I've finally found the perfect lunch to have at uni. It's delicious, it's simple and easy to make, it doesn't require re-heating and most importantly, it's cheap.
I have tried so many things. I've done left overs and rice from the night before, various types of pasta with simple and elaborate sauces, sandwiches and even just snacking on lollies all day. They all had their pros and cons, some were delicious but troublesome, others were easy but a bit plain.
What I now deem to be the perfect lunch is focaccia. There's just so much to like about it. For one it's dead easy to make. It may take a little time to let it prove (twice) but it is well worth it. And it is almost like a blank slate for flavour. I think in the coming weeks, I'll have a good play around with whatever I put in there, as long as it has a meat and a vegetable component.
The one I made last night was a great way to start. I used a very simple focaccia recipe from taste.com.au. It was a recipe for absolute beginners but it still tasted delicious. I might buy some bread flour next week so I might be able to get a better crust around the outside, otherwise there's not much room for improvement. I played around with it and essentially made an Italian "toad in the hole".
Rosemary and mandarin focaccia with sausage
250g plain flour
1 teapsoon honey
Packet of instant yeast (7g)
80mL warm water
2 tablespoons olive oil
100mL extra warm water
2 sausages (I used the Italian pork sausage variety from the supermarket)
4-5 tablespoons olive oil
1-2 garlic cloves, crushed
1 HOT chilli, finely sliced
Couple of sprigs of rosemary
Zest of 1 mandarin (not necessary)
Put water, honey and yeast in a small bowl/cup. Cover and let stand for 10-15 minutes to let the yeast do its business. Place flour in a large bowl with a pinch of salt and make a well. Pour in the yeast mixture, olive oil and about a third of the warm water. Knead the mixture in the bowl until it forms a dough, adding more water as needed. Should not require more than 70-80mL. Turn it onto a well floured surface and knead it till it's smooth and elastic. Place in an oiled bowl, cover with wet towel and let it prove in a warm spot for at least an hour.

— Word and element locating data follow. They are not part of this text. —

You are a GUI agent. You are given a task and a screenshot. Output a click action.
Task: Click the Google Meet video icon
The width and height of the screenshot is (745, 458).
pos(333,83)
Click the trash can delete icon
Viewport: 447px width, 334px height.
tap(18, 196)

Once it has doubled in size, knock the air out and give it another quick knead. Transfer it to a well oiled baking tray and try to spread it out. Cover it and let it prove once more for half an hour, meanwhile preheat the oven to 200 degrees.
While it is proving the second time, simmer the sausages in water for 15 minutes, this is because there's a good chance they won't cook through in the oven. Give the rosemary a quick chop and then put it into the mortar and pestle with a pinch of salt and give it a quick pound/grind. Add the chilli, mandarin zest and garlic and grind it some more. Loosen the mixture with as much oil as you want, it shouldn't need more than 5 tablespoons.
When the sausages are done and the dough is done with its second proving, put the sausages on one half of the dough and put in whatever else you want. Spread half of the oil mixture on the dough and then fold it over. Give the edges a bit of a crimp to make sure it is well sealed, it doesn't really matter but it makes it look prettier. Pour the rest of the oil on top and sprinkle over another pinch of salt if you want. A little massage to make sure the flavours stick and it's your last chance to to play with the dough. Into the oven for 30-40 minutes until it's lovely and golden brown. Cooking time may change depending on how thick your focaccia is but as a rule of thumb, golden brown means delicious.